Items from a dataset
============

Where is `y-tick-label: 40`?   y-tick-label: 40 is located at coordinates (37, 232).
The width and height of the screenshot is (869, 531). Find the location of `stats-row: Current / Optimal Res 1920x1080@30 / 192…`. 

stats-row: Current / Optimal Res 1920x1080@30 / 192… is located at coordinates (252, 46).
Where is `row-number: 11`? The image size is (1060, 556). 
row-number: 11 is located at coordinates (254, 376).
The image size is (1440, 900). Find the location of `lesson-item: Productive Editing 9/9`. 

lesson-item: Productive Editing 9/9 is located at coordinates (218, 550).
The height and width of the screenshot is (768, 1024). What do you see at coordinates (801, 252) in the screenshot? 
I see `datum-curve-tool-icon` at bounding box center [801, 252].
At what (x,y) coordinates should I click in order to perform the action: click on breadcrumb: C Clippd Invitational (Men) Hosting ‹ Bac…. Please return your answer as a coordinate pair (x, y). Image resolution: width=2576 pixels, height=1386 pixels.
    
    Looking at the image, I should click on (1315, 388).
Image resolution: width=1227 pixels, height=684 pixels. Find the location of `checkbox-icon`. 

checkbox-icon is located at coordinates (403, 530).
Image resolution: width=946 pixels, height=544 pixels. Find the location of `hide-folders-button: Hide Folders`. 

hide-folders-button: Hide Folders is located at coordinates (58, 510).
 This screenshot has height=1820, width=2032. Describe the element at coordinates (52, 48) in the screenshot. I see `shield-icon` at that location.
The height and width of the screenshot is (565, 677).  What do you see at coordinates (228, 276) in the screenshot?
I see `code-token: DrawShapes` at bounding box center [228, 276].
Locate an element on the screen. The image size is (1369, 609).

============

**What is being asked:** Render the data above as a JSON list of strings with one string per line and blank lines omitted, beginning at the line that contains "The width and" and ending after the line that contains "lesson-item: Productive Editing 9/9 is".

**Answer to this exercise:**
[
  "The width and height of the screenshot is (869, 531). Find the location of `stats-row: Current / Optimal Res 1920x1080@30 / 192…`. ",
  "stats-row: Current / Optimal Res 1920x1080@30 / 192… is located at coordinates (252, 46).",
  "Where is `row-number: 11`? The image size is (1060, 556). ",
  "row-number: 11 is located at coordinates (254, 376).",
  "The image size is (1440, 900). Find the location of `lesson-item: Productive Editing 9/9`. ",
  "lesson-item: Productive Editing 9/9 is located at coordinates (218, 550)."
]